Computational study of energy separation in convergent-divergent vortex tube for different throat diameters, throat locations, inlet pressures, and working gas

This paper aims to improve the energy separation performance of vortex tube with a converging-diverging design of the hot tube. Three-dimensional computational fluid dynamic simulations are conducted to explore energy separation in a straight vortex tube (SVT) and in convergent-divergent vortex tubes (CDVT) with variations in throat diameter, throat position, inlet pressure, and working gas.

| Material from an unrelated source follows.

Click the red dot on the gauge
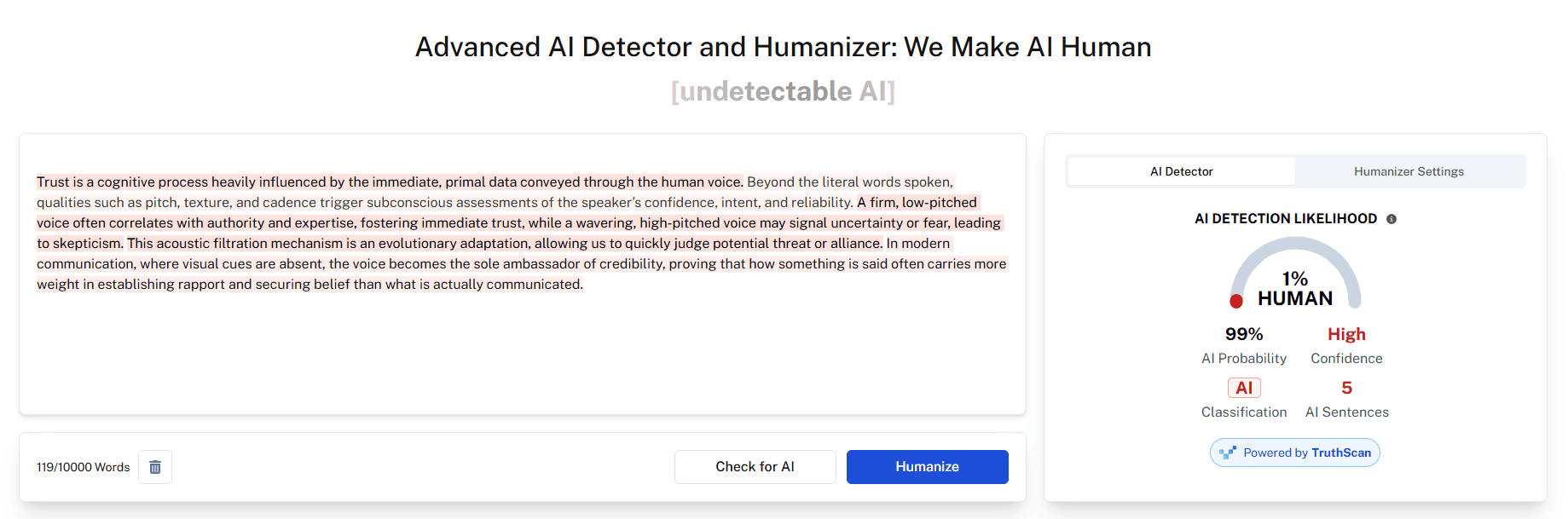This screenshot has height=519, width=1568. click(1236, 301)
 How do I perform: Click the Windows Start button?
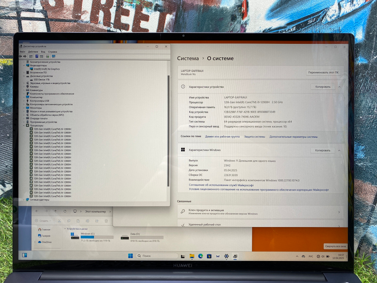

Detail analysis of flow and temperature distributions reveal that flow is accelerated in the converging part of CDVT, which increases the transfer of shear work from the axial region to the peripheral region of CDVT compared to SVT, thereby producing significantly higher cold temperature separation in CDVT compared to SVT. CDVT with non-dimensional throat diameter of 0.40 is observed to produce the maximum value of cold temperature separation, which is up to 9 K (similar to 35 %) higher than the same obtained with SVT. Coefficient of performance of cooling obtained with this CDVT is found to be up to similar to 30 % higher compared to SVT. When CDVT is operated with helium, Delta Tc is found to have mean increment of 20 K (56 %) compared to SVT being operated with air. Overall, CDVT having nondimensional throat diameter of 0.40, throat position in the middle of the hot tube, and operating with helium is recommended for obtaining maximum temperature separation performance in a wide range of cold mass fraction.